___ SOURCE EXTRACT

Rethinking Pharmacokinetics With Les Benet, PhD

Les Benet, PhD, professor in the UCSF School of Pharmacy’s Department of Bioengineering and Therapeutic Sciences, is boldly rethinking how pharmacokinetics is taught and applied.  

Benet recently published a groundbreaking new tutorial, called “Simplifying Pharmacokinetics, Applying it to Drug and Dosage Form Development, and Making Drug Dosage Decisions in Clinical Medicine: The Adaptation of Kirchhoff’s Laws from Physics,” that offers an alternative to traditional models based on differential equations. Benet instead applies Kirchhoff’s Laws, long used to analyze electrical circuits, to simplify and improve how drug clearance and dosage decisions are calculated.  

 Benet, a pioneer in bridging laboratory research on pharmacokinetics with advances in clinical pharmacology, will start teaching the new methodology this fall in the graduate pharmacokinetics course and next spring as part of the school’s Pharmacokinetics for Pharmaceutical Scientists course.  

We spoke with Benet about what inspired this innovation, what it could mean for the next generation of pharmaceutical scientists, and why this work challenges nearly a century of pharmacokinetics teaching.  

Q: What inspired you to develop this simplified pharmacokinetics methodology, and how does it differ from traditional approaches involving differential equations?  

A: About 10 to 12 years ago, our lab began examining why our field often struggles to accurately predict how a new drug behaves in the body and how that relates to its efficacy and toxicity.  

All the published experimental data best fit a model I helped develop in 1973, the well-stirred model (WSM), which had long been considered physiologically unrealistic. That model was derived using differential equations, the standard method at the time.  

Then in 2022, I realized I could derive the same WSM equations by adapting Kirchhoff’s Laws from physics — without using differential equations. This was a significant breakthrough. With collaborators including [Department of Pharmaceutical Chemistry Professor Emeritus] Kenneth Dill, PhD, and graduate students Jonathan Patcher, PhD, and Jasleen Sodhi, PhD, we published a paper demonstrating that we could re-create these pharmacokinetic models without relying on physiologically questionable assumptions.

______
___ EXTRACTED RECORDS

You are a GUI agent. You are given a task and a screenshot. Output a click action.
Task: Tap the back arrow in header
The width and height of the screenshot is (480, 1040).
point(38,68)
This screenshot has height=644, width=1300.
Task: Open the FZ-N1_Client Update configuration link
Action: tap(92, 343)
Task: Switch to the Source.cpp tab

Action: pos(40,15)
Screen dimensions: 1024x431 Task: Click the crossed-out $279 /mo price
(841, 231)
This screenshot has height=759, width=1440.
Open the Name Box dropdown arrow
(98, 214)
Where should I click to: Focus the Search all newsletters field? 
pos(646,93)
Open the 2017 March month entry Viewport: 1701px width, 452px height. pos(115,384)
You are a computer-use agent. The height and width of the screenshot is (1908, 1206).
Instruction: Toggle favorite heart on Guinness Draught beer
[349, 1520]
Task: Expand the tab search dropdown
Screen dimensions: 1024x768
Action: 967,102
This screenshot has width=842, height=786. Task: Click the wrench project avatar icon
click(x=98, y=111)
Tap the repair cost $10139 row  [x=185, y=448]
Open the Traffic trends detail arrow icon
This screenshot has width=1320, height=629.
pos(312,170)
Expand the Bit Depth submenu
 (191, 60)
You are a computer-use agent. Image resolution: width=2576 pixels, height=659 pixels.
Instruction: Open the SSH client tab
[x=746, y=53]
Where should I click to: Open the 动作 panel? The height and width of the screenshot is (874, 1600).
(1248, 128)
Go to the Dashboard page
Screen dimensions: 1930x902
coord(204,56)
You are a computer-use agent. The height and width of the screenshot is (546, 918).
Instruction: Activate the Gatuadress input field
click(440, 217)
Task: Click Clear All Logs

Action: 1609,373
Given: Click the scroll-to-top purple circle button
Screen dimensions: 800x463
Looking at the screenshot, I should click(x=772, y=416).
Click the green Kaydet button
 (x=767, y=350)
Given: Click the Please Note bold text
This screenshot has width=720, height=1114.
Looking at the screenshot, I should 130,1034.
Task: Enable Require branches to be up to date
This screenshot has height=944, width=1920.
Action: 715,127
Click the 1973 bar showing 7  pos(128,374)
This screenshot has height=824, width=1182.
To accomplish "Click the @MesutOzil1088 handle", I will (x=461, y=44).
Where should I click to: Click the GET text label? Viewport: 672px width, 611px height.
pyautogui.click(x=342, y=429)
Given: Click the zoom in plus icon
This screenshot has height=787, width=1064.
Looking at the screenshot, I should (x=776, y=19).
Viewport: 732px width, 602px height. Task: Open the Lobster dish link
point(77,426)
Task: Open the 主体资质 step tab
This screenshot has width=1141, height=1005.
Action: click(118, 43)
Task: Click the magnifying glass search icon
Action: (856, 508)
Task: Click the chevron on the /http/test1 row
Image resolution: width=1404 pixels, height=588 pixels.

______

● **EXERCISE BRIEF**: Can you copy out the passage of the pharmacokinetics interview above that opens with the words containing "Q: What inspired" and closes with "at the time."?

● **ANSWER BOX**:
Q: What inspired you to develop this simplified pharmacokinetics methodology, and how does it differ from traditional approaches involving differential equations?  

A: About 10 to 12 years ago, our lab began examining why our field often struggles to accurately predict how a new drug behaves in the body and how that relates to its efficacy and toxicity.  

All the published experimental data best fit a model I helped develop in 1973, the well-stirred model (WSM), which had long been considered physiologically unrealistic. That model was derived using differential equations, the standard method at the time.